AANGEHAALDE TEKST:
Op basis van de feiten en omstandigheden als vermeld in het Rapport komt de AFM tot het volgende oordeel.

3.1. Oordeel over de betrouwbaarheid van de heer Van der Leij

Volgens artikel 4:10, eerste lid, Wft dient het beleid van een financiëledienstverlener te worden bepaald of mede bepaald door personen van wie de betrouwbaarheid buiten twijfel staat. In artikel 4:10, tweede lid, Wft is bepaald dat de betrouwbaarheid van een (mede)beleidsbepaler buiten twijfel staat wanneer dat eenmaal door de

toezichthouder is vastgesteld, zolang niet een wijziging in de relevante feiten en omstandigheden een redelijke aanleiding geeft tot een nieuwe beoordeling. De in paragraaf 2 van het Rapport genoemde feiten en

omstandigheden hebben aanleiding gegeven de betrouwbaarheid van de heer Van der Leij opnieuw te beoordelen.

Op grond van artikel 12 BGfo stelt de AFM vast of de betrouwbaarheid van een persoon, zoals bedoeld in artikel 4:10, eerste lid, Wft, buiten twijfel staat op basis van diens “voornemens, handelingen en antecedenten”. Bij de vaststelling van de betrouwbaarheid neemt de AFM op grond van artikel 13 BGfo onder meer antecedenten als bedoeld in bijlage C van het BGfo in aanmerking.

REGELFRAGMENTEN:
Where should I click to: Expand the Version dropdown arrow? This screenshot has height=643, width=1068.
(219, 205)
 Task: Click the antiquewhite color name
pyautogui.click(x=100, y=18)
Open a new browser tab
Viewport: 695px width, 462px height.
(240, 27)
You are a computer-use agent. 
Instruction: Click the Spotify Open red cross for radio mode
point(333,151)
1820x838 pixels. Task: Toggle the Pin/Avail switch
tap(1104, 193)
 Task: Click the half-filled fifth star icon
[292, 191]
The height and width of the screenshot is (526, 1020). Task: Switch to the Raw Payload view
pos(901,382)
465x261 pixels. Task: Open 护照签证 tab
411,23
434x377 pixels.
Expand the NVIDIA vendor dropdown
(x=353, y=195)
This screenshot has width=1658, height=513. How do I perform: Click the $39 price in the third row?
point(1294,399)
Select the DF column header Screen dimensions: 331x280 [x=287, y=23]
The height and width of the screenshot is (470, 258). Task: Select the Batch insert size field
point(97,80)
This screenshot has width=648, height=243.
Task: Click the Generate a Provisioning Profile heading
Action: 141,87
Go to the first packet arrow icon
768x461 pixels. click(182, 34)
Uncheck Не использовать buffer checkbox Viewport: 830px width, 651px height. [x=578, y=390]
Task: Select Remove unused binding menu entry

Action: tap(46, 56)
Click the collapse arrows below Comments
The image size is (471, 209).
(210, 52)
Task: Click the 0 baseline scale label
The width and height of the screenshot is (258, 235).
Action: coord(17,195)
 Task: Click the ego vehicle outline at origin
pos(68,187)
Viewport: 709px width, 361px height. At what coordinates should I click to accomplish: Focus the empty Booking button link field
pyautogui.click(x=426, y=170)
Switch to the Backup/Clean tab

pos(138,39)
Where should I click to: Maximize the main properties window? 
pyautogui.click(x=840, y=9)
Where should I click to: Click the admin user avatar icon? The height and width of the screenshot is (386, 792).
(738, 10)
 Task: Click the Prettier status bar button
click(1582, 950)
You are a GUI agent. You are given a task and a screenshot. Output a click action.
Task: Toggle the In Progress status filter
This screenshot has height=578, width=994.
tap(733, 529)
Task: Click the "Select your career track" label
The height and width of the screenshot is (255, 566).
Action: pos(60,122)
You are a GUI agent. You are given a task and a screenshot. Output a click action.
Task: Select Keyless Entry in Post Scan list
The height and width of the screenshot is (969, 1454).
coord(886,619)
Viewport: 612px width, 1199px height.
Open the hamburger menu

OPDRACHT A: Op basis waarvan stelt de AFM volgens de tekst over het AFM-oordeel vast of de betrouwbaarheid van een persoon buiten twijfel staat?
OPDRACHT B: Geef het vervolg van de tekst over het AFM-oordeel, aansluitend op de laatste zin.

ANTWOORD A: Op basis van diens voornemens, handelingen en antecedenten.

ANTWOORD B:
Naar aanleiding van de hertoetsing van de heer Van der Leij heeft de AFM geconstateerd dat de heer Van der Leij vier antecedenten heeft die aan hem toerekenbaar zijn en zijn betrouwbaarheid als beleidsbepaler van een

financiële onderneming raken. De vier antecedenten die de AFM de heer Van der Leij toerekent zijn de volgende:

1. Een toezichtantecedent wegens het overtreden van het verbod op het aantrekken van opvorderbare gelden, zoals bedoeld in artikel 3:5 Wft (paragraaf 4.1 en hoofdstuk 5 van het Rapport);

2. xxxxxxxxxxxxxxxxxxxxxxxxxxxxxxxxxxxxxxxxxxxxxxxxxxxxxxxxxxxxxxxxxxxxxxxxxxxxxxxxxxxxx xxxxxxxxxxxxxxxxxxxxxxxxxxxxxxxxxxxxxxxxxxxxxxxxxxxxxxxxxxxxxxxxxxxxxxxxxxxxxxxxxxxxx xxxxxxxxxxxxxxxxxxxxxxxxxxxxx (paragraaf 4.2 en hoofdstuk 5 van het Rapport); Een

toezichtantecedent wegens het niet voldoen aan de meldplicht wijziging betrouwbaarheidsgegevens, zoals bedoeld in artikel 102 BGfo (paragraaf 4.2 en hoofdstuk 5 van het Rapport); en

3. Een toezichtantecedent wegens het niet verstrekken van de gevraagde gegevens aan de AFM waardoor de AFM een last onder dwangsom heeft opgelegd; dit betrof een overtreding van artikel 5:20 Algemene wet bestuursrecht (paragraaf 4.3 en hoofdstuk 5 van het Rapport).

De AFM komt op basis van de feiten en omstandigheden als vermeld in het Rapport tot het oordeel dat de betrouwbaarheid van de heer Van der Leij als beleidsbepaler van De Vestelier niet langer buiten twijfel staat.

(4)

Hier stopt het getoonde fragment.